僕は彼の顔を見ない、という卑怯な選択を決めたまま、自分の要求を押し通した。少しの間、大人しくなっていた故に油断があったのか、謂われのない罵倒に呆れたのか、全力で手を振り払うと、彼の拘束から何とか逃れることに成功した。

「うあっ」

やっておきながら、ぶん、と振った手の勢いに負けて、尻餅。べちゃ、と尻から冷たい床に座り込んで、その感触に息を呑む。こんな刺激にすら感じてしまうなんて、一体どうなっているんだ、僕の身体は。内股をあらたに汚したものの正体なんて、確かめたくもない。

「おい、大丈夫かよ!つか何考えてんだお前は!!」
「ん、ううっ…」
「……」

焦った声が追い掛けてくる。彼は片膝をついて、此方を覗き込んできた。
内部で石炭でも焚いているかのように、頬はかっかと熱く、座った体勢から動くのが億劫なほど、身体が重い。大仰に呼吸をしないと、思ったとおりの量、酸素が入ってこない気がする。犬みたいに、はあはあと口を開いて空気を取り込む。

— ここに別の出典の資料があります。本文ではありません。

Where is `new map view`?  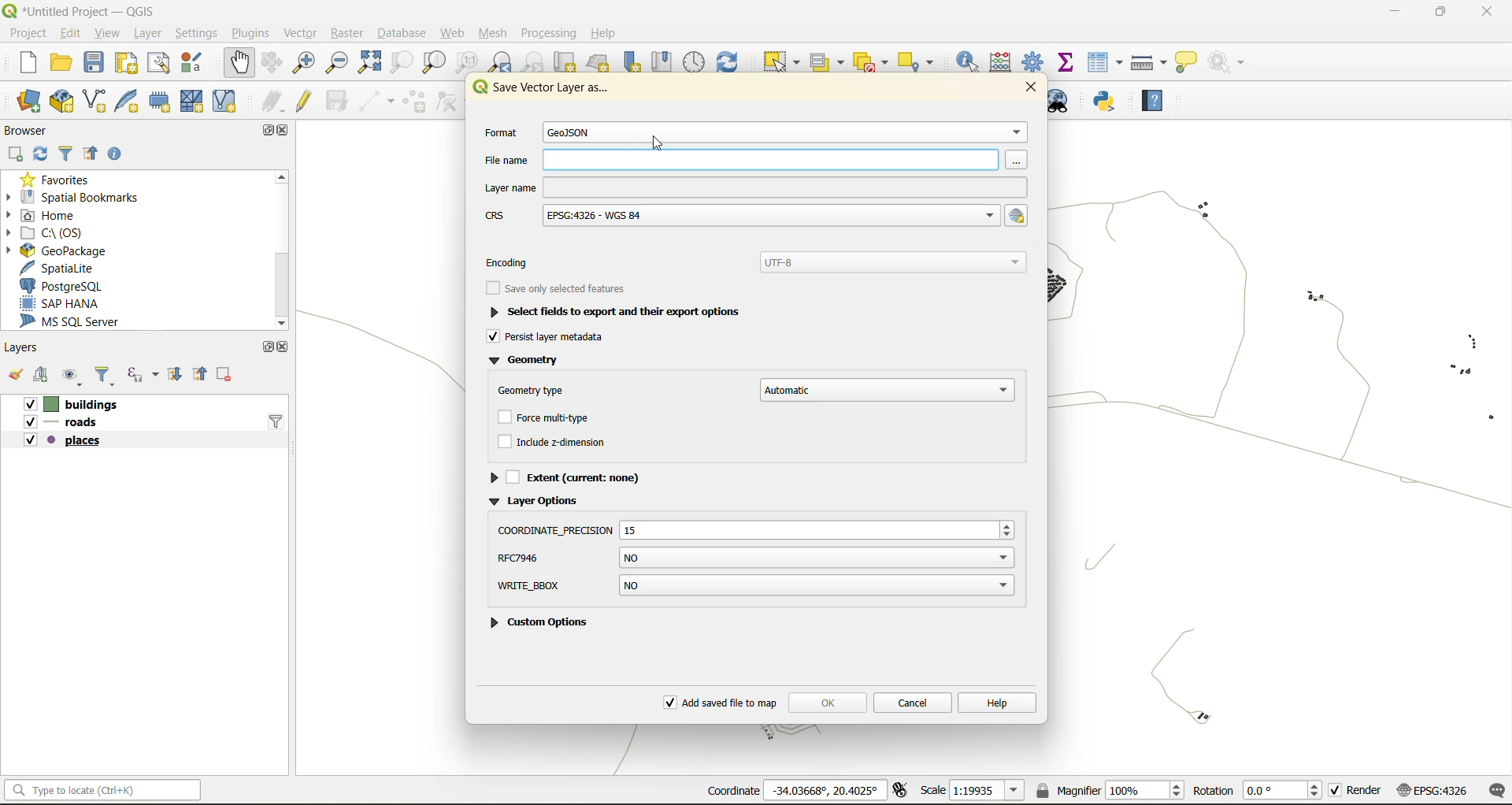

油断すると、衝動に突き動かされるままに、思ってもいないようなことが口からあふれ出てしまいそうになる。思ってもいない、というのは誤りか。理性や自制心によって濾過されていない言葉。そして、腫れ上がって痛いくらいになったペニスを思うさましごきたい、そうして気持ちよくなりたいと、いやらしく願う己がいる。
滓みたいに残っているいつもの僕、この後に及んで、久馬に見捨てられたくないと望んでいる僕がそれらを必死で止めている。

嘆息、あるいは、息を詰めるような音がして、ゆるゆる視線を上げた先には、心なしか紅潮した、久馬の、整った顔があった。僕は小ずるく俯き―――目当てのものを見つけた。

「…うるさい、とか、…大丈夫かよオイ」と、彼の声。ぼやけて聞こえる。「…月下、きっと熱あんぞ。取りあえず、後で色々聞くし。オレも言いたいことあっから、ごめんとか、そういうの、もういいから」
「…ぁ、はあっ、はあっ…は、ふふっ…」

また、随分と都合の良い幻聴が聞こえるものだ。これはうつつか、いいや、妄想かと、確信と疑念が行ったり来たりしていたけれども、…もしかしたら後者なんだろうか。
今更夢でした、なんていうのは勘弁して欲しい。夢なら、どこから現実だったらまだマシだろうか。多分、久馬と距離を狭めることになった、事の起こりから巻き戻すのが一番無難だ。益体もないことをつらつら考えると、口の端が勝手に吊り上がっていく。ばかみたいだ。

「…さかした?」
「はっ、これ、とりあえず…」

奇麗にしなくちゃ。
彼のスラックスの埃を手で払う。僕の手それ自体がどろどろの所為か、今ひとつ奇麗になった感じがしない。試みに、膝頭に付着した、汚らしい半濁を指でこそぎ落とすようにする。